I'm so tired of the humidity and the bugs. I was outside for a collective 20 minutes on Monday, but I'm covered in mosquito bites and going crazy. I have three giant welts on my forehead that are testing the limits of my sanity. Nothing stops the itching. I had to go to bed with a cold compress on my forehead last night because it was the only thing that helped me stop clawing myself. I look like I have smallpox. The strap of my shirt keeps rubbing the bite on my shoulder and it's sending me through the roof. These weren't just any ordinary mosquitos that bit me--they were hell-bent on revenge, probably for all the ones I've killed this summer. You're welcome for letting you in on this very trying time in my life.
I rarely have the TV on during the day (unless it's nap time and I need something mindless on), but I watch I Love Lucy every morning at 7:30 while Gracie nurses. There's no better way to start the day than with a little Lucille Ball. Anyway, sometimes I'll watch a little Good Morning America or The Today Show afterwards, because if I don't watch how else will I learn the BREAKING NEWS that muffins have sugar in them? I kind of hate morning shows...they're so damn peppy and fluffy (I will never ever care what so-and-so wore on the red carpet) and nothing important is ever said, but they're occasionally entertaining.

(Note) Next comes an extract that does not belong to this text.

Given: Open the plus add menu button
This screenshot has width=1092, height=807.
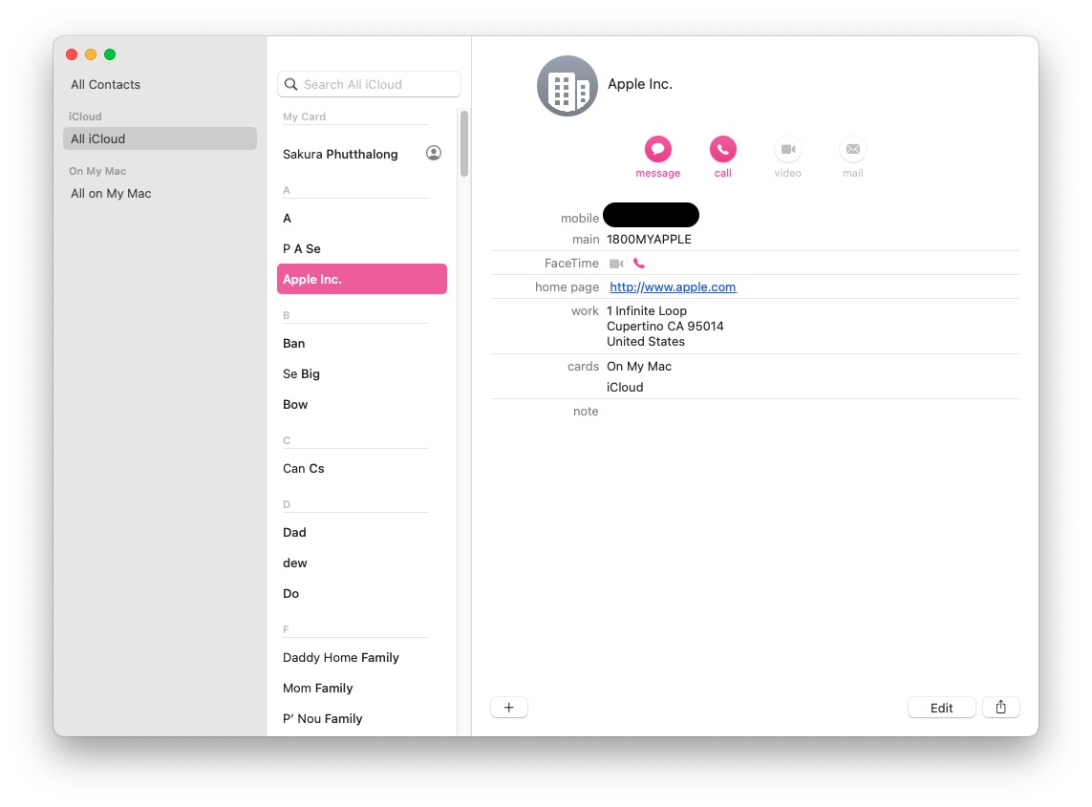Looking at the screenshot, I should pos(508,708).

Anyway, Justin Bieber was on The Today Show this morning, and I have some thoughts on the matter. I realize I am no longer a hip teen but am rather a (still hip) stay-at-home-mom with a yarn stash who is getting dangerously close to 30, but I've never liked that scoundrel. Why do people still fawn over this guy? Is he on drugs still? He couldn't have looked more zoned out if he tried. His songs sound almost monotone and he looked like he would've rather done anything but perform. Is smiling no longer trendy or something? I couldn't understand a word he was singing. E-NUNCE-EE-ATE. His new bleached hair makes him look exactly like Miley Cyrus. I didn't turn the TV off because it was all so ridiculous I couldn't look away. I feel like the proverbial old man wagging his finger and yelling at the kids to get off his lawn. Get off my TV, Bieber. Get off my radio, all pop music. Just go back from whence you came before my IQ drops any lower.
Lest you think I'm atop my high horse, I assure you I'm not. Had this been the early 2000s and The Backstreet Boys were performing, I would've fainted dead away at the first glimpse of Nick Carter. I almost needed some smelling salts to revive me when I saw Justin Timberlake two years ago. But I think we can all agree that Nick and JT > Bieber. If not, get off my lawn.
I would write more, but someone is back to 30 minute naps (Lord, help), so this will have to do. I think I might have to go get myself some pumpkin coffee today so I can cope.
I feel like I'm ending this on a downer and I don't mean to, so here are some happy things so you don't think I'm going through the day with a perma-scowl: Watermelon Kiwi La Croix makes me weak in the knees, tacos for dinner, mug cakes, James has the weekend off, it's going to be in the 60s (THE SIXTIES), Gracie has a mullet.
I'm so proud that this is my contribution to society.